Chief of the Metropolitan Toronto Police
- In office 1970–1980
- Preceded by: James Page Mackey
- Succeeded by: Jack Ackroyd

Personal details
- Born: 1921 Scarborough, Ontario, Canada
- Died: December 6, 2001 (Age 80) Toronto, Ontario, Canada

= Harold Adamson (police officer) =

Canadian police officer

Harold Adamson (1921 – December 6, 2001) was a Canadian police officer, Chief of the Metropolitan Toronto Police in the 1970s. He served as a police officer for 41 years, until his retirement in 1980.

Adamson's first foray into law enforcement was at the age of 18 when he came across a burglar in his home and hit him with his Lunch box. He joined the Scarborough Police Department the next year, rising to the rank of Deputy Chief.

In 1953, he came to public attention when, as a police inspector, he investigated the disappearance of Scarborough teenager Marion McDowell, organizing what was then the largest manhunt in Toronto history for the missing girl. The case was never solved.

By 1956, the Scarborough Police Department was amalgamated with other Toronto-area police forces to become the Metropolitan Toronto Police in 1957. In 1970 he became the new force's third chief with the retirement of James Page Mackey.

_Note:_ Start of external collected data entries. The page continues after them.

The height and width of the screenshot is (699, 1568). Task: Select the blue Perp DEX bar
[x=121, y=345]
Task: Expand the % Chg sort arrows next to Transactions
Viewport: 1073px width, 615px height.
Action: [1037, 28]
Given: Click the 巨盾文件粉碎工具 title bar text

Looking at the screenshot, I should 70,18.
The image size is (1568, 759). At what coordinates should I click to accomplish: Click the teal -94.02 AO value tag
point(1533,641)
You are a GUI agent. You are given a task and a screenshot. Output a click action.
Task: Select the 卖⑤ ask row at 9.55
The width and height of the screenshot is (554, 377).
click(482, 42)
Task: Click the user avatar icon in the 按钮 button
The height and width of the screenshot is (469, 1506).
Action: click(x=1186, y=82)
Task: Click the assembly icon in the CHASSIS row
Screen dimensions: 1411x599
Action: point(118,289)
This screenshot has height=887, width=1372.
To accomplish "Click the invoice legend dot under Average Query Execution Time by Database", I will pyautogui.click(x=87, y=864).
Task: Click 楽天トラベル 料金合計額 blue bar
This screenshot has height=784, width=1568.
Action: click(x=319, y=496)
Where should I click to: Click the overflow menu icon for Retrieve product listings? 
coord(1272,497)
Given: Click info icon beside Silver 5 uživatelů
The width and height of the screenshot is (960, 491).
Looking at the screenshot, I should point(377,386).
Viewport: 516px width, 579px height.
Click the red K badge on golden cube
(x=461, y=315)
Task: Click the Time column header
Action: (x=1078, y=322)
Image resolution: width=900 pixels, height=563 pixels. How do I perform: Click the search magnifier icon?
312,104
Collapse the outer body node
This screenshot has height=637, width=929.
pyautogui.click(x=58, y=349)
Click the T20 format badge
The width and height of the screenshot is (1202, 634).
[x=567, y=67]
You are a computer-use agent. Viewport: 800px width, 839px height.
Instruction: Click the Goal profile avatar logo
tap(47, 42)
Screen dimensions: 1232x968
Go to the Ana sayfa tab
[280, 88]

The police force in the 1970s had to cope with a growing population, rising crime rate, and declining respect for authority. The Toronto Police faced public anger and charges of racism following the fatal shooting of Albert Johnson by a police officer in 1979. A royal commission under Justice Donald Morand investigated the police during his tenure and found acts of police brutality and police officers giving false testimony under oath.

Mel Lastman, mayor of the Metropolitan Toronto borough of North York in the 1970s, said that Adamson responded to complaints of "outlawed displays of bigotry on the force, instituted new procedures following the Morand report into allegations of police brutality and commissioned the Hickling Johnson Report on adapting to the future." Adamson also pushed to recruit more minorities, and oversaw changes such as improving officer training, and expanding work among youth in crime prevention.

On October 5, 2005, nine days before his 58th birthday, Adamson's son, retired Staff-Sergeant Edward William John "Eddie" Adamson, committed suicide, suffering from post-traumatic stress disorder as a result of his failed efforts to save a fellow officer during a hostage situation on March 14, 1980. In 2008, the Workplace Safety & Insurance Board declared officially his death was ruled a work-related injury. His family was informed in April 2017 that his name will be placed on the Police Service Honor Roll. Eddie's daughter, Julie, is a retired Staff Sergeant with York Regional Police.

Of being police chief, Adamson once said, "this is a job that will never give you a swelled head. I didn't accept it with any great degree of relish. It was very nice to be made chief of police, but I certainly knew I wasn't in for any picnic."